Weber said that over the course of eight months he interviewed 140 people, including 70 alleged victims. He said since the report was made public, several other alleged victims contacted him.

When reports of sexual abuse in the 1000-year-old choir first surfaced publicly in 2010, Georg Ratzinger insisted that he was unaware of them.

“These things were never discussed,” Ratzinger told a German newspaper, Passauer Neue Presse. “The problem of sexual abuse that has now come to light was never spoken of.”

But Ratzinger did concede that boys told him about physical abuse they suffered at the hands of Meier, head of one of the lower schools.

“But I did not have the feeling at the time that I should do something about it,” Ratzinger said. “Had I known with what exaggerated fierceness he was acting, I would have said something.”

“Of course, today one condemns such actions,” he said. “I do as well. At the same time, I ask the victims for pardon.”

Ratzinger himself had a reputation as a taskmaster, which was not unusual for the culture of the time, in Germany and in the Catholic Church.

“He was a very strict director and people were scared of him,” Hans Zillner, a local official who sang in the choir as a boy, told The New York Times in 2005 when Georg Ratzinger’s brother, Cardinal Joseph Ratzinger, was elected Pope Benedict XVI.

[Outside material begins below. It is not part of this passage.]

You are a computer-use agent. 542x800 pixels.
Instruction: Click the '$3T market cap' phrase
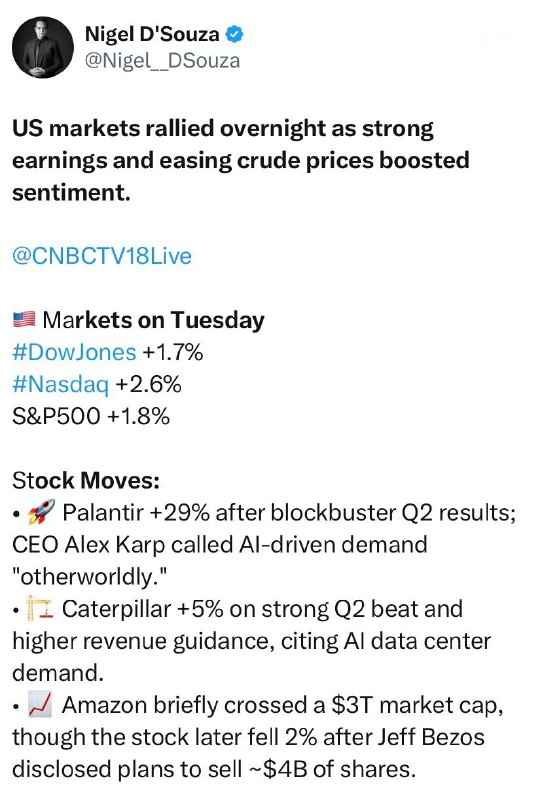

In the 2010 interview, Georg Ratzinger said that he, too, would use corporal punishment on the boys.

“At the beginning I also repeatedly administered a slap in the face, but always had a bad conscience about it,” he told the German newspaper. Corporal punishment was made illegal in 1980.

Ratzinger said a slap in the face was the easiest reaction to a failure to perform or a poor performance, and the force of the slap varied widely.

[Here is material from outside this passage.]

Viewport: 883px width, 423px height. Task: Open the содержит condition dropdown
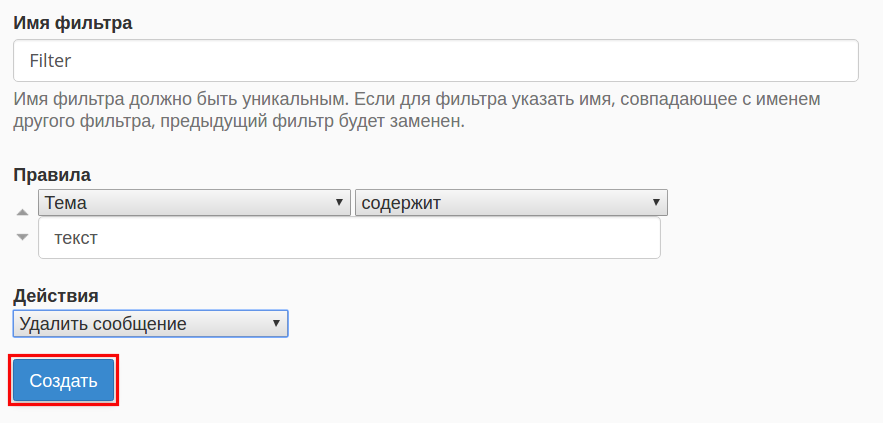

Whether the latest reports will lead to any further information on what George Ratzinger knew, and when, is uncertain.

The Regensburg diocese published the new report on its website Friday, along with a year-old homily by Bishop Rudolf Voderholzer in which he expressed regret for the abuse the children allegedly suffered.

The diocese has previously offered to pay 2,500 euros in damages to each of the victims.

Pope Emeritus Benedict, who retired in February 2013 (Pope Francis was elected at a conclave the next month), in 88 and lives in seclusion in a monastery inside the Vatican walls in Rome.

As Cardinal Ratzinger, the longtime guardian of orthodoxy at the Vatican, he had publicly downplayed the extent of the abuse or the notion of a cover-up, saying reports of abuse by clergy and in church settings were exaggerated by the media.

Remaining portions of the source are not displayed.